Counsel's alleged failure to inform petitioner of his right to appeal the restitution order does not constitute an "extraordinary circumstance" justifying equitable tolling. See Steiner v. McGrath, 2007 WL 1241957, at * 4 (N.D.Cal. 2007) (rejecting habeas petitioner's contention that he was entitled to equitable tolling based upon his trial attorney's failure to advise him of his right to appeal after such petitioner entered into a plea agreement); Perez v. Hedgpeth, 2009 WL 174145, at * 5 (E.D.Cal. 2009) (trial counsel's failure to advise habeas petitioner, who pleaded guilty, of right to appeal and/or ability to seek collateral review does not present extraordinary circumstance justifying equitable tolling). At most, the alleged failure to so advise petitioner constituted negligence. However, negligence generally does not constitute an extraordinary circumstance sufficient to warrant equitable tolling. See, e.g., Lawrence v. Florida, 549 U.S. 327, 336 (2007) (attorney miscalculation of limitations period insufficient to warrant equitable tolling); Miranda v. Castro, 292 F.3d 1063, 1068 (9th Cir. 2002) (appellate attorney's provision of erroneous information regarding deadline to file habeas petition did not constitute extraordinary circumstance); Frye v. Hickman, 273 F.3d 1144, 1146 (9th Cir. 2001) (miscalculation of limitations period by counsel and counsel's negligence in general do not constitute extraordinary circumstances sufficient to warrant equitable tolling). Rather, attorney misconduct may constitute an extraordinary circumstance warranting equitable tolling only where the conduct is "sufficiently egregious." Spitsyn v. Moore, 345 F.3d 796, 800, 801 (9th Cir. 2003) (equitable tolling warranted where attorney was hired nearly a full year in advance of the deadline but completely failed to prepare and file a petition, was contacted by petitioner and his mother numerous times by telephone and in writing, and retained the file beyond the expiration of the statute of limitations). This is not such a case.

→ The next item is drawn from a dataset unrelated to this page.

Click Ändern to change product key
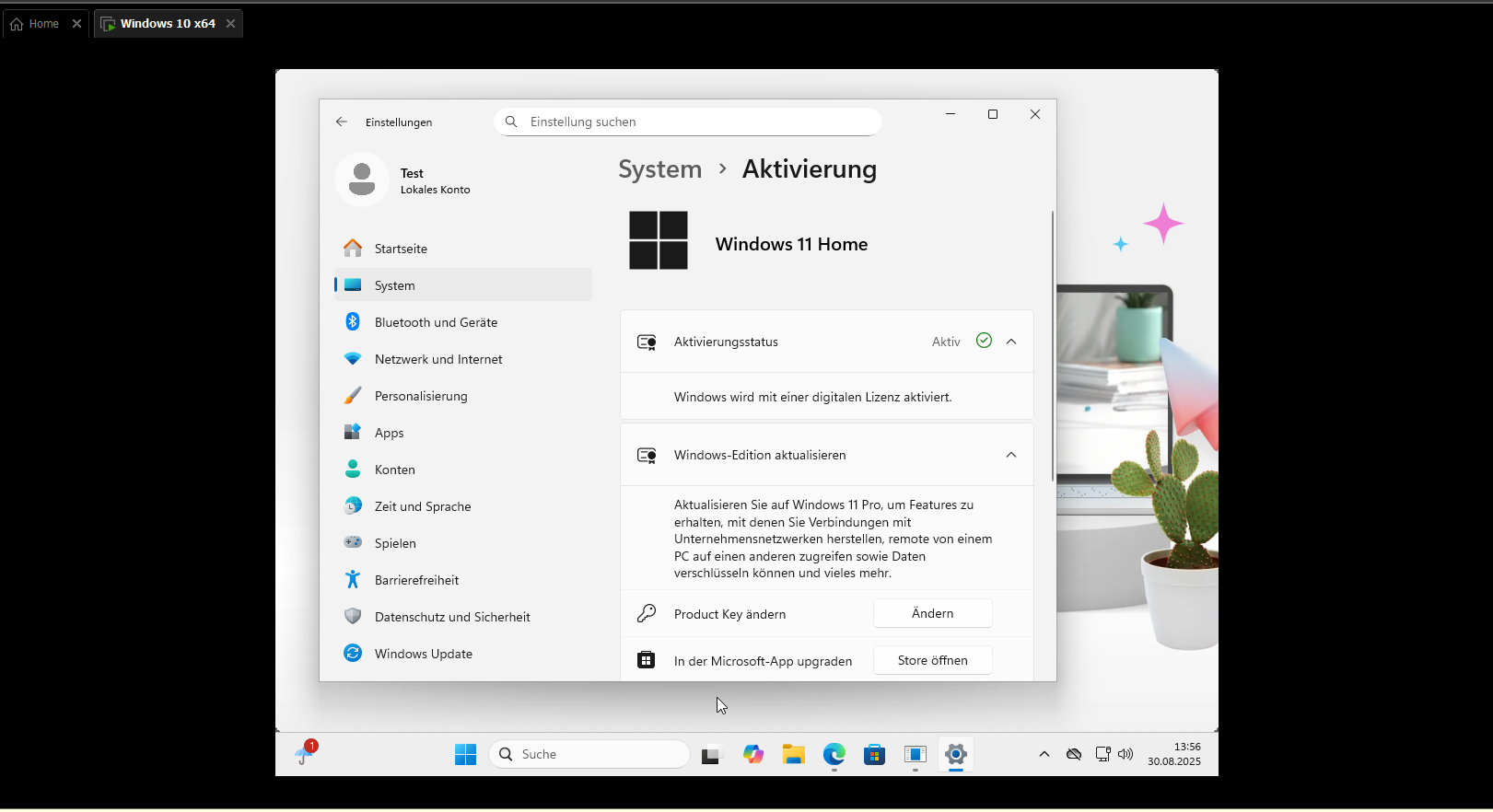 pos(932,614)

Petitioner's ignorance of the law also does not constitute an "extraordinary circumstance" justifying equitable tolling. Raspberry v. Garcia, 448 F.3d 1150, 1154 (9th Cir. 2006).

For the reasons discussed above, petitioner is not entitled to equitable tolling. Because this action is barred by the statute of limitations, respondent's motion to dismiss should be granted.

Accordingly, IT IS HEREBY ORDERED that the Clerk of the Court shall assign a district judge to this action;

IT IS HEREBY RECOMMENDED that respondent's October 4, 2010 motion to dismiss (Dkt. No. 22) be granted.

These findings and recommendations are submitted to the United States District Judge assigned to the case, pursuant to the provisions of 28 U.S.C. § 636(b)(l). Within twenty-one days after being served with these findings and recommendations, any party may file written objections with the court and serve a copy on all parties. Such a document should be captioned "Objections to Magistrate Judge's Findings and Recommendations." If petitioner files objections, he shall also address whether a certificate of appealability should issue and, if so, why and as to which issues. A certificate of appealability may issue under 28 U.S.C. § 2253 "only if the applicant has made a substantial showing of the denial of a constitutional right." 28 U.S.C. § 2253(c)(3). Any response to the objections shall be filed and served within fourteen days after service of the objections. The parties are advised that failure to file objections within the specified time may waive the right to appeal the District Court's order. Martinez v. Ylst, 951 F.2d 1153 (9th Cir. 1991).